A picture of me and Jenny (and Copernicus)
I have met Jenny Lawson. I had her sign not only my book, but a book for a friend (it was her birthday and she introduced me to the blog, so I made it her birthday gift - she said it may have been the best gift ever). I love this woman's blog unabashedly, and when I found out she was doing a signing in my state, I dropped everything to go. By myself. Because I didn't care if I was alone - the tribe was there. Jenny was there. It was enough. As such, you can expect this to be a rave review. There was really no other way to write it.
This memoir is a mostly factual account of Jenny's life, childhood to present. There are some elaborations and exaggerations for the sake of the humor of her narratives, but all of it serves to enhance the book. If you've read any of The Bloggess, you know you are in for some crazy, stream of consciousness writing about insane stories that are almost too ridiculous to be true. The craziest part is that most of them ARE true. And laughing at these situations makes you feel so much better about your own life.
One of the things I enjoyed most about reading this was how enlightening it was. I've enjoyed Jenny's humor as well as her crusade towards awareness of mental illness (she suffers from anxiety and depression - both things I can relate to). But I didn't know where she came from, really, and this filled in those blanks. Her childhood stories with her taxidermist father, in their dirt poor life out in the Texas countryside, are interesting and informative. Hers was a home where playing tag could end with you running INSIDE a deer; where Dad could wake you in the middle of the night to show you the Magic Squirrel, who is actually dead and being used like a macabre hand puppet. Her adolescence was a time where being Goth kept people away from her and trying to fit in led to being stuck in a cow's vagina. This woman has turned years of therapy inducing crazy into some of the funniest stories I have ever heard.
I also enjoyed reading about her relationship with Victor, her husband (who my own husband refused to believe was real until this book had pictures to prove it). He is incredibly quirky himself, and learning about how they met and got together made their relationship make way more sense. As much as he complains about the taxidermied, dressed up animals in the house, or phone calls about attacking vultures with machetes to protect the dead dog, or how Jenny tells incredibly inappropriate stories in social situations as a response to her anxiety - you can tell he wouldn't have it any other way.
One of my other favorite things about this book is how much heart it has. Yes, there is a lot to laugh at. And yes, a lot of her life is ripe for comedy sketches. But then there are the real things, the stuff that isn't funny. The three miscarriages. The way anxiety can sometimes overcome her and take over her life. The loss of the family pet (ok, some of that was really funny). Learning from a dog attack that you are, in fact, willing to put yourself in harm's way to protect your child. She really exposes herself here, and knowing her battles with mental illness, that makes her strength to be able to do so that much more powerful.
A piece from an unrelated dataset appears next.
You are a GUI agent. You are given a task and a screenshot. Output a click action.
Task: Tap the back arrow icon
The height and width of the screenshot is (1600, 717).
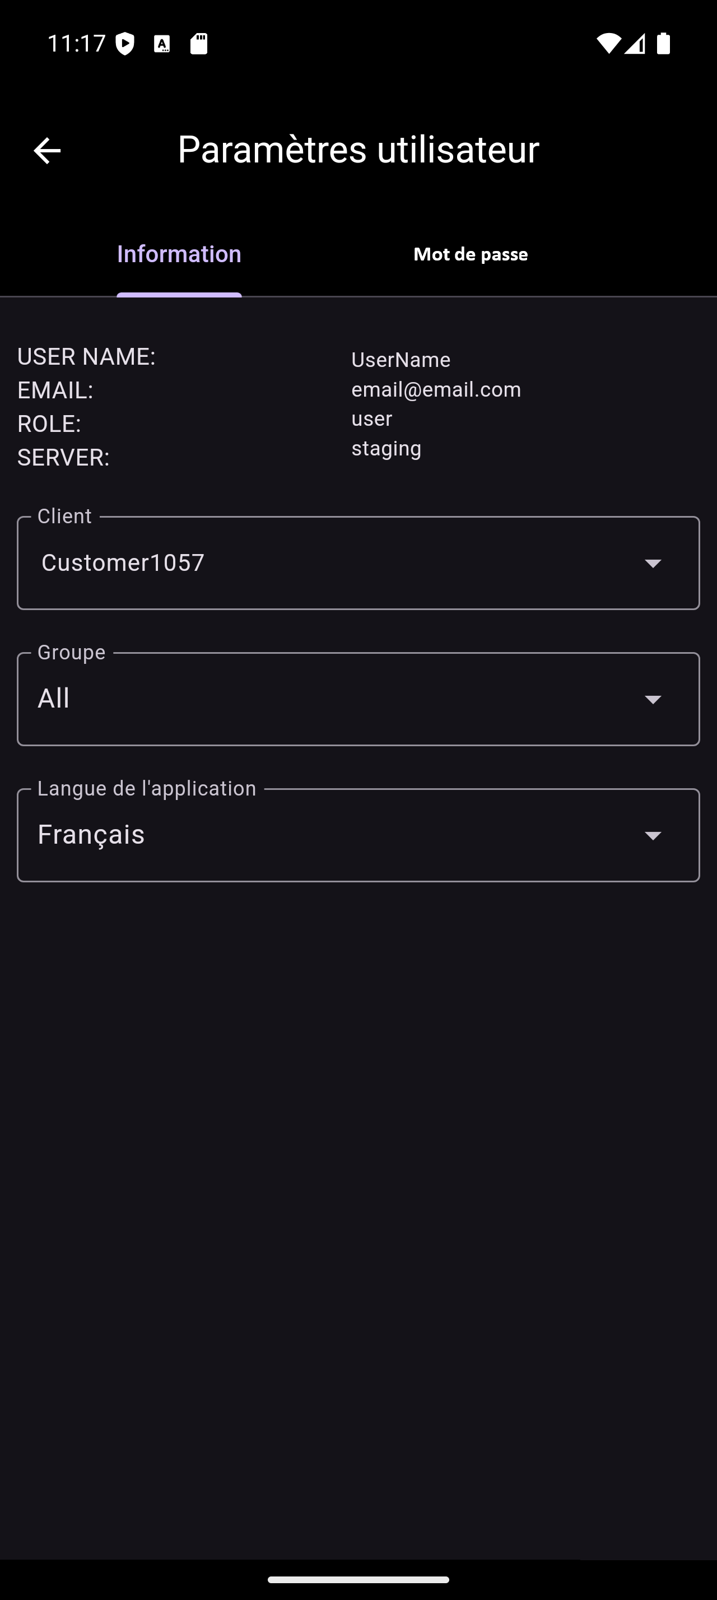click(x=47, y=150)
Jenny let's you hurt with her and learn with her, as well as laugh with (and occasionally at) her. And THAT is what a great memoir should be - something that really let's you feel like you know the person behind all those words. I came away from this book feeling like I knew Jenny so much better, and being proud to be part of her tribe.
I cannot recommend this book highly enough. There aren't any caveats to this recommendation, no "if you don't like x, then you won't like this" kind of addendums. If you don't love this book, you may be critically broken inside. And it may lead to you finding a giant metal chicken named Beyonce outside your door. Knock, knock, motherfucker, indeed.